Furthermore, it appears to me that there may be related legal or factual issues raised in the two applications and it is quite possible that some or all of the issues raised in the two applications will be ordered to be heard together, both for the sake of efficiency and in order to avoid the possibility of inconsistent findings (for instance, regarding questions of causation). In such circumstances, it would make no legal or practical sense to force AXA to be represented by two different lawyers.

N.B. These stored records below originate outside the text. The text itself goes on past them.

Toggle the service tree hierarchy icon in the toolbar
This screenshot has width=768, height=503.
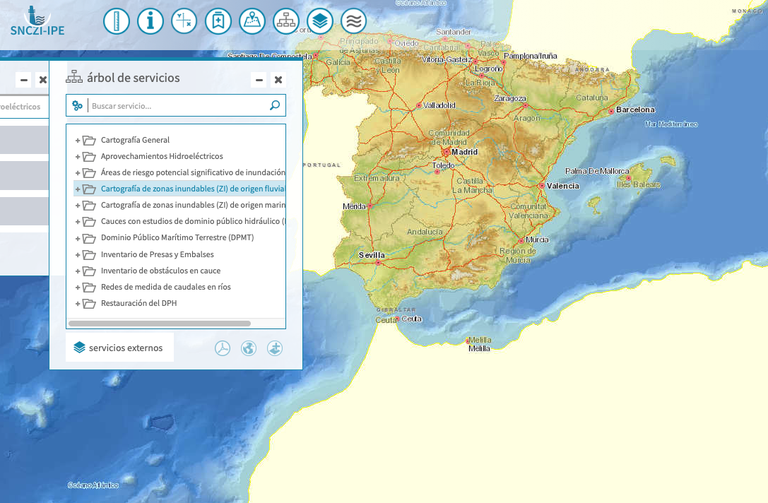[x=286, y=20]
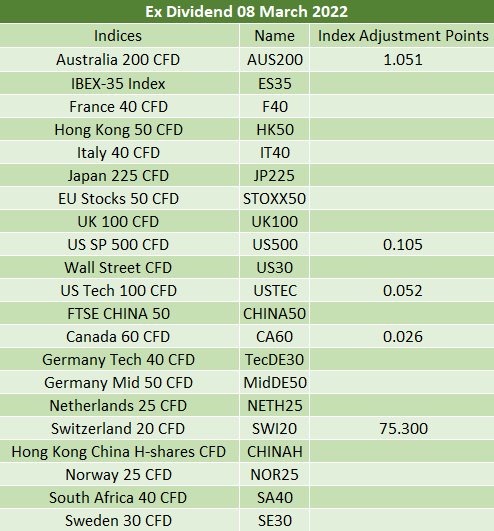
Task: Select the STOXX50 name cell
Action: tap(275, 199)
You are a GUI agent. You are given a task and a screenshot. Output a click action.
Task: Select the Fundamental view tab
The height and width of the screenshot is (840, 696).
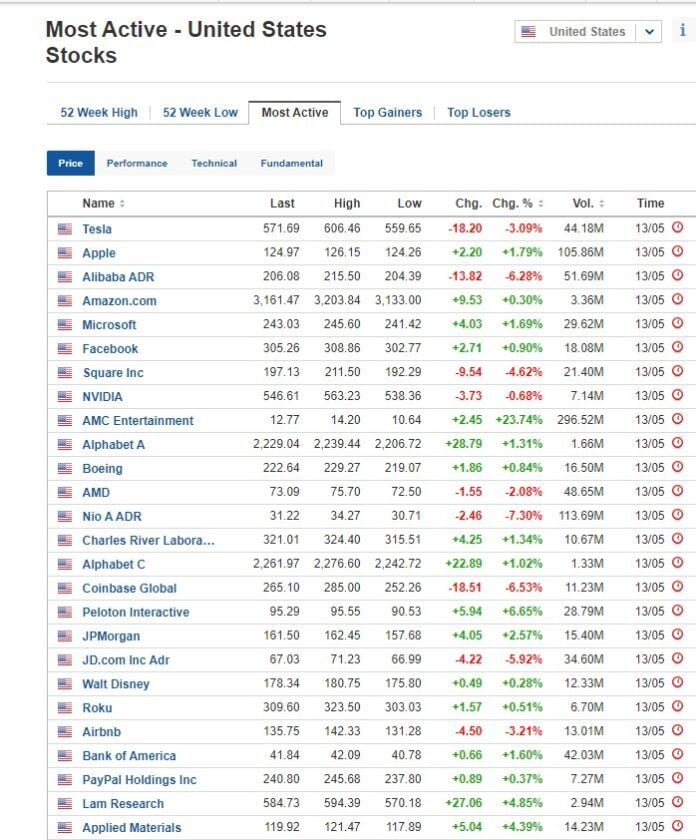coord(291,163)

The Applicant also raised concerns that information or documents produced with respect to one of her accidents might be used by AXA in defence of claims for accident benefits arising from the other accident. There is currently no convincing evidence before me that, to date, information has been used inappropriately by AXA. With respect to disclosure of documents going forward, I do not see how, in the circumstances of this case, AXA will be gaining some unfair advantage (as suggested by counsel for the Applicant) if it is permitted access to relevant medical and other records that may go back more than one year prior to the date of the second accident. Nevertheless, it is always open to the Applicant to object to producing a particular document or information that the Applicant feels is irrelevant to the issues in dispute or is otherwise not producible and to obtain a ruling from the pre-hearing arbitrator concerning production issues.

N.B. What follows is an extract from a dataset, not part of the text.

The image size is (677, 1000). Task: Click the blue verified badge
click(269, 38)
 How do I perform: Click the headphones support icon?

Finally, with respect to the suggestion that AXA may have acted unreasonably in the past in the adjusting of the Applicant’s claims or may do so in the future, it is open to the Applicant to seek appropriate relief (such as a special award) should there be evidence that AXA has unreasonably denied or delayed payment of a benefit. The Applicant has failed to satisfy me that, by having the same lawyer or firm representing the Insurer, this somehow prejudices the Applicant or increases the risk of unreasonable conduct on the part of the Insurer.

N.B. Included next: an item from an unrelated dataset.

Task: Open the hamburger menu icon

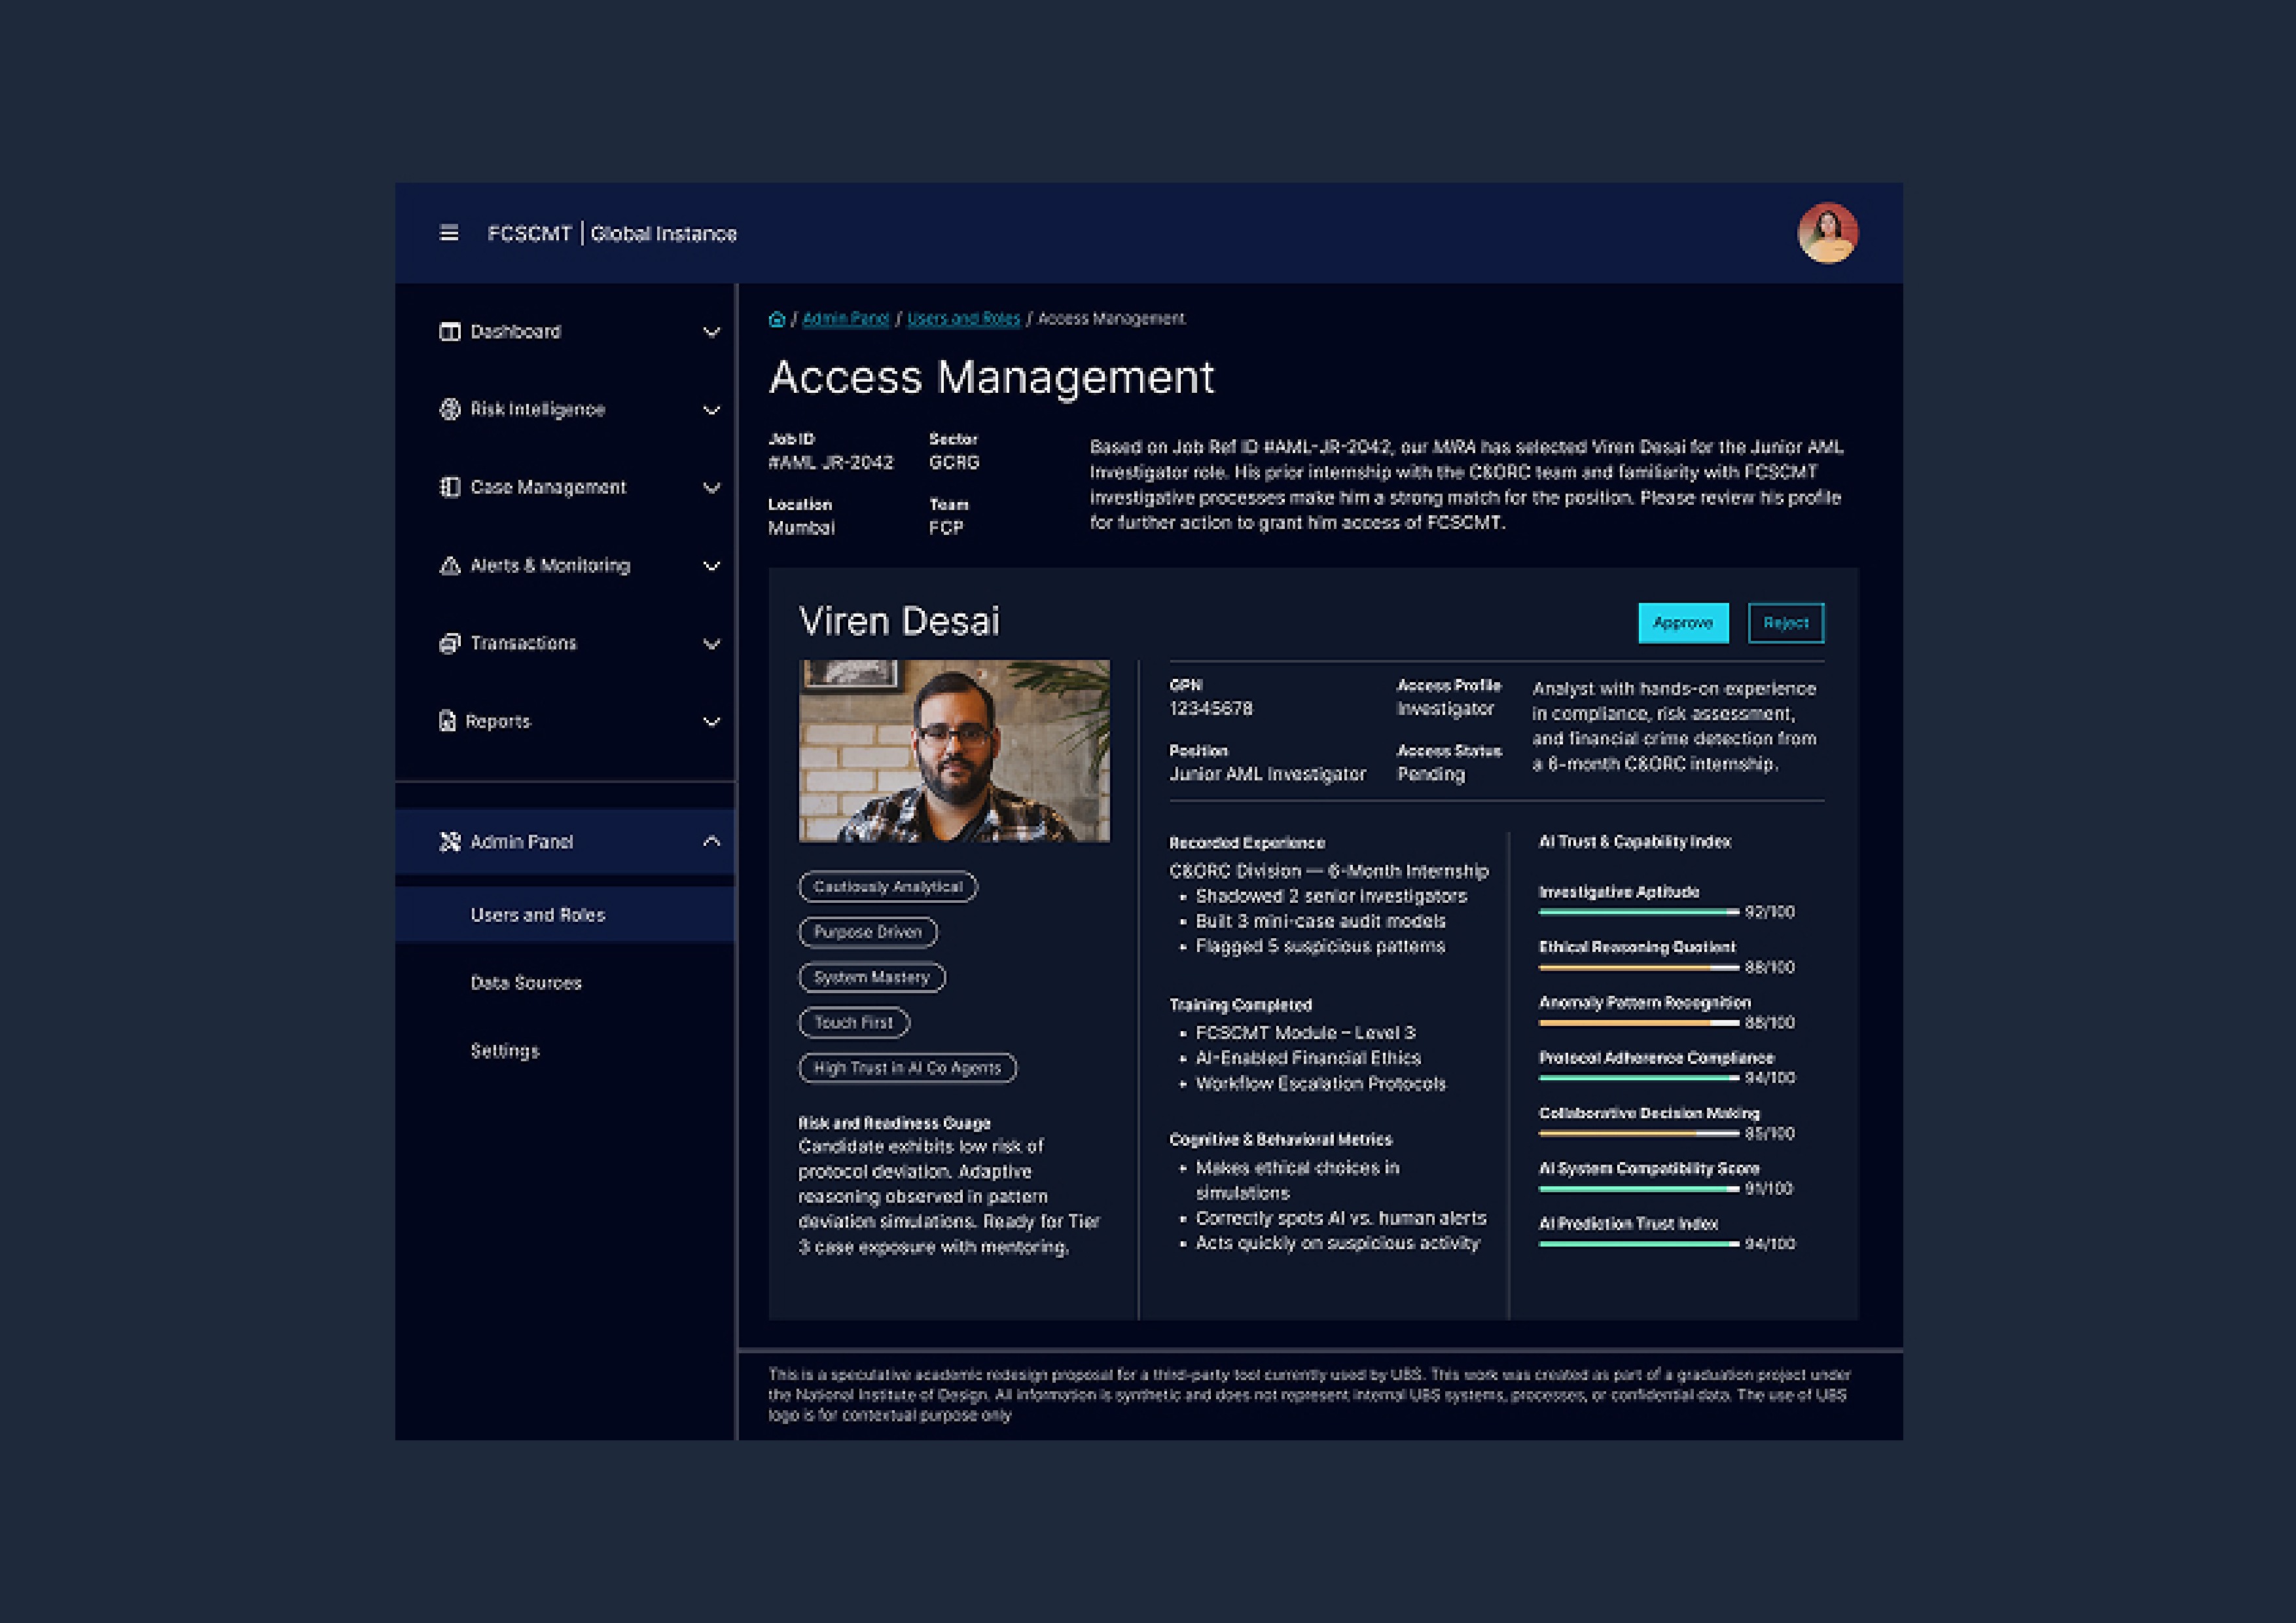Action: pyautogui.click(x=449, y=233)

In conclusion, the Applicant has failed to prove that having AXA represented by the same firm in responding to claims for accident benefits arising from two accidents constitutes either a conflict of interest or an abuse of FSCO’s process. For these reasons, the Applicant's motion is denied.
June 20, 2014
Richard Feldman Arbitrator
Date
Financial Services Commission des Commission services financiers of Ontario de l’Ontario
Neutral Citation: 2014 ONFSCDRS 103
FSCO A13-003753 and A13-007041
BETWEEN:
DALEA NAAMO
Applicant
and
AXA INSURANCE (CANADA)
Insurer
ARBITRATION ORDER
Under section 282 of the Insurance Act, R.S.O. 1990, c.I.8, as amended, with respect to the Applicant’s motion for an order removing Matthew J. Sutton of Laxton Glass LLP as solicitor of record for the Insurer due to an alleged conflict of interest, it is ordered that:
- The Applicant's motion is denied.
June 20, 2014
Richard Feldman Arbitrator
Date
Footnotes
- 114 O.R. (3d) 20 (S.C.J.), 2012 ONSC 7137 ("Dervisholli").